**Recorded data:**
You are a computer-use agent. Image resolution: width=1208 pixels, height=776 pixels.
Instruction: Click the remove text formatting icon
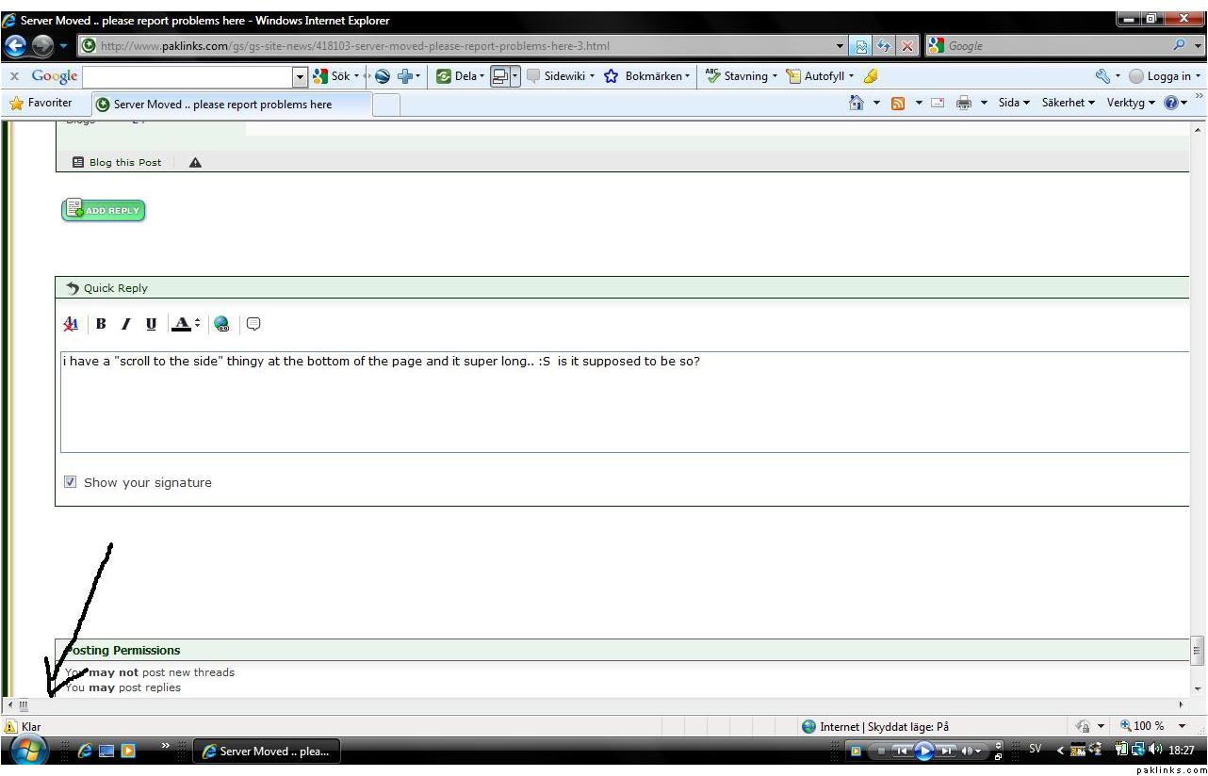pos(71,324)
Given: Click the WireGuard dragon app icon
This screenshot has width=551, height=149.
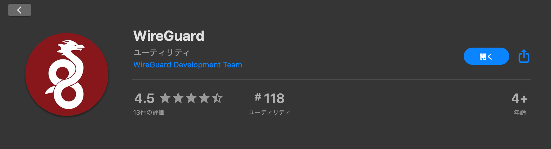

**What to do:**
Please rewrite the material above with "icon" swapped for "button" everywhere it appears, changing nothing else, and leave the pictures out.

**The response:**
You are a computer-use agent. Image resolution: width=1208 pixels, height=776 pixels.
Instruction: Click the remove text formatting button
pos(71,324)
Given: Click the WireGuard dragon app button
This screenshot has width=551, height=149.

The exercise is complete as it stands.